So they began their lives together. Gideon returned to the print shop later that day — much later — and gravely informed Miles that the business of the embroidery book would necessitate additional work with the client.

'How long?' asked Miles, a perfectly professional query. He was a romantic, and had already sensed the crackle of interest between his master and Mistress Juliana Lovell, yet from what he knew of Gideon he did not suppose anything had been done about it. Gideon's cheerful reply made his jaw drop.

'About forty years, God willing.' Gideon paused. 'Fifty, if she wants an index!'

Juliana did not wonder how she would explain this to her children or to Catherine. Catherine already had a personal debt to Gideon; she viewed him kindly. Tom and Val had been brought up with the kind of strict French discipline Juliana had known herself from her grandmother. Although she expected stressful moments, a lone mother did not beg for forgiveness that she had found new comfort for herself and a provider for her family. As soon as she knew for sure that she had lost her husband, Juliana would be expected to remarry. She was still not thirty. Supplying a stepfather was her social duty. Placing herself in the protection of another man was her proper role.

Both boys resisted reconciling themselves, none the less.

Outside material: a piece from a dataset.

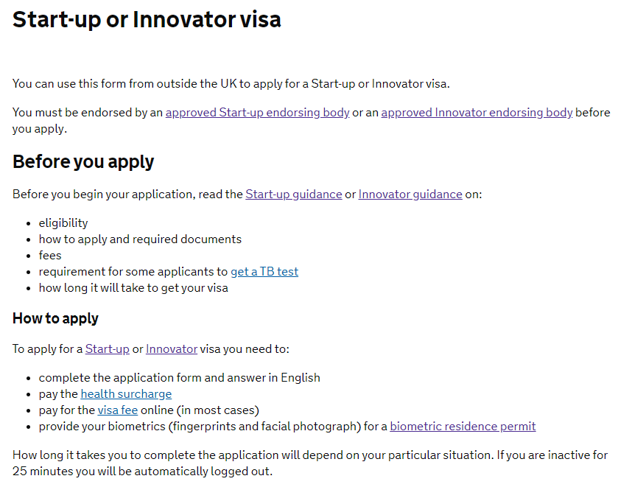Click the eligibility bullet item
The width and height of the screenshot is (618, 487).
[63, 223]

They were used to being kingpins in a fatherless home. They viewed Gideon Jukes as an interloper and were sullen for some time. But sooner than they wanted to, they found they took to him. He made no fuss. His steadiness and likeability wore them down. Tom and Val responded well to having a happy mother; they were reassured by their new feeling of security.

Gideon's arrival expanded their horizons; they learned about printing, always had paper to write and draw on, got to know Miles — who owned a dog they liked; puppies were given to them and though they saw it as a bribe, they let themselves be suborned. They acquired relatives too. Once a week the family walked to Bread Street to dine with Anne and Lambert. Now Tom and Val not only had an aunt and uncle but childless ones, who loved children and generously spoiled them. They were always excited at going to the grocery shop, with its rich odours and endless supply of edible treats. Lambert took them to see the Trained Bands exercise at the Artillery Ground. Lambert and Gideon together arranged male expeditions, fishing and shooting, or watching ships on the river.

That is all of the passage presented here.